Клиентами лихачей были богатые купцы, приезжавшие кутить в Москву, «золотая молодежь», офицеры с дамами, коммерсанты, желающие пустить пыль в глаза. Одним словом, «лихач» был признаком «шика» и даже где-то дурного вкуса, слишком уж их любили нувориши. За одну поездку лихач брал не менее трех рублей, а уж если его нанимали на день или на ночь, да с поездками по ресторанам и прочим местам увеселения, то цена могла быть просто заоблачной. Разошедшиеся купцы могли и тысячную отстегнуть. Как раз «лихачи» чаще всего и нарушали правила движения, стремясь угодить клиентам, и это им принадлежит знаменитый клич «Эх, залетные!». Ездили «лихачи» как на одноконном экипаже, так и на двуконном. Число мест могло быть разным, но особым шиком считались «эгоистки» – экипажи одноместные, для одного пассажира.
Второй разряд московских извозчиков отличался добротными синими кафтанами, пролетками без дутых шин и ценами поскромнее – от 20 копеек до рубля за недолгую поездку. И клиенты у них были скромнее – московский средний класс, чиновники, духовенство, интеллигенция, мещане. Называли их в просторечии «резвыми» или «голубчиками». Для «резвых» было пределом мечтаний, подкопив денег, выбиться в «лихачи». И такое иногда случалось. А уж «лихачи» часто заканчивали карьеру состоятельными людьми.
Как сообщала московская пресса от 3 января (21 декабря) 1902 года: «Московские извозчики, биржа которых по вечерам находится на Дмитровке, на днях отпраздновали, и как говорят с большой «помпой», юбилей своего коллеги Ефима Быстрякова. Оригинальному юбиляру 74 года, и проездил он по московским улицам без всякого перерыва 60 лет. Многознаменательной особенностью почтенного возницы является то обстоятельство, что он в течение своей многолетней извозчичьей работы не выпил ни одной рюмки водки.
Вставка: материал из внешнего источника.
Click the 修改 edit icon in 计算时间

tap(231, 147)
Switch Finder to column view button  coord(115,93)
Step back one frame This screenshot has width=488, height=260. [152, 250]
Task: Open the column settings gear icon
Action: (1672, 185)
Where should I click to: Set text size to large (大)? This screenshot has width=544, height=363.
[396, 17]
Быстряков сколотил себе небольшое состояньице в виде небольшого именьица под Москвой, которое около 30 лет назад было приобретено за 1500 рублей, а теперь ценится в 15 000 рублей».
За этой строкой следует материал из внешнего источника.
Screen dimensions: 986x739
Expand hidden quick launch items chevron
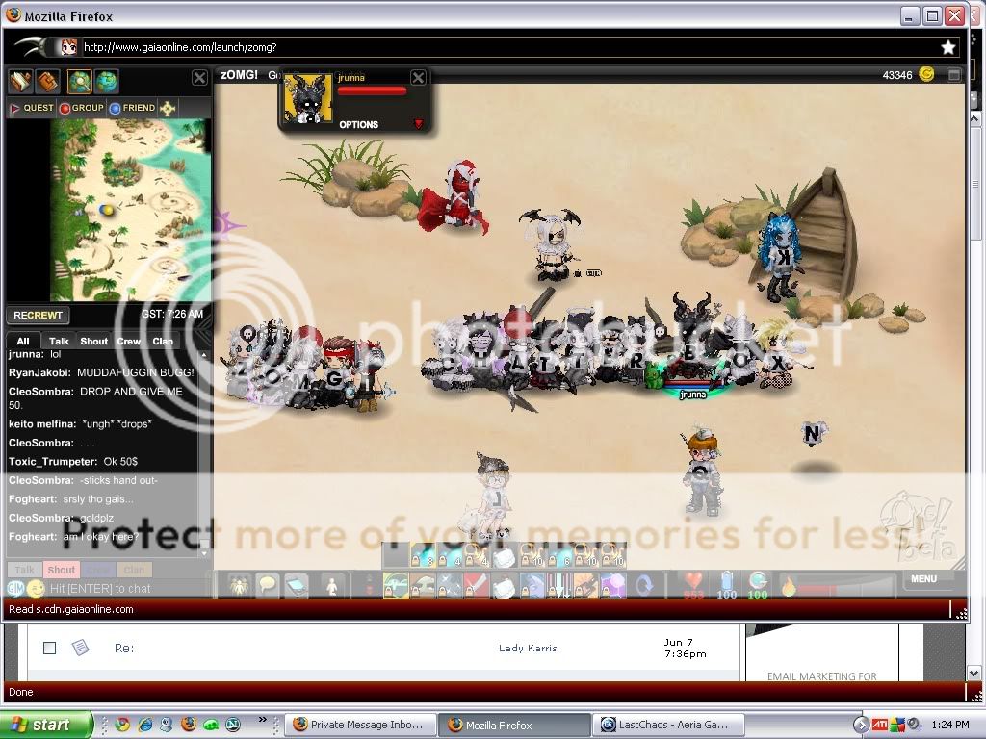point(263,722)
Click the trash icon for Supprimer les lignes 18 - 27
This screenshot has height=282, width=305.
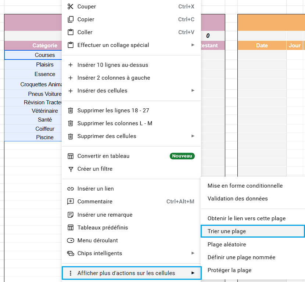point(71,111)
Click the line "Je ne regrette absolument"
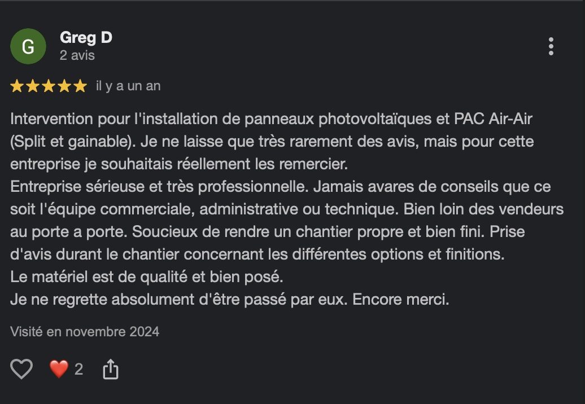Screen dimensions: 585x404 pos(229,300)
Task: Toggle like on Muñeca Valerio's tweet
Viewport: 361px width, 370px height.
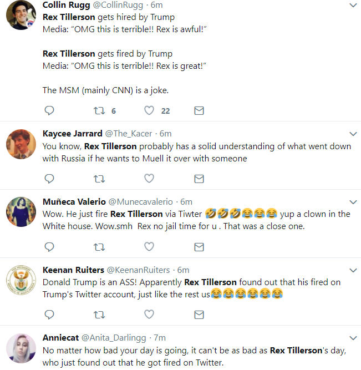Action: click(149, 246)
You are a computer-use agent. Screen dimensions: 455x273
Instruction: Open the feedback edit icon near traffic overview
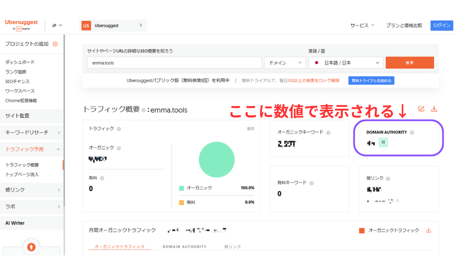[420, 109]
Но большинство московских извозчиков ни о каких имениях и не мечтали. Так называемые «зимники», приезжавшие подзаработать в Москву после уборки урожая и до следующего сельскохозяйственного сезона на тех же лошадях, на которых пахали, отличались убогостью внешнего вида. «Зимников» и прочих бедных извозчиков называли «ваньками», так их и окликали на улицах.
«Ваньки» могли через всю Москву везти и за двугривенный. Их лошадки, беспородные и замученные тяжелой работой, плелись еле-еле, да и пассажиры были под стать – мастеровые, рабочие, бедные студенты, поденщицы и т.д. Но все-таки именно «ваньки» были основным видом московского транспорта, особенно до появления конки и трамваев.
Век извозчиков закончился в Москве уже при советской власти, в конце 30-х годов. Оказалось трудно достать овес для лошадей, да и частников новая власть не жаловала. Так и получилось, что к 1939 году на всю Москву остались 57 ломовых извозчиков и один-единственный бывший «лихач», которому и посвящена знаменитая песня Леонида Утесова – «Песня старого извозчика». В самом деле, последний лихач Москвы был вынужден добираться к месту, где «квартировала» его кобыла, на метро – от «Сокольников» до «Парка культуры»… Так и закончилась история московских извозчиков.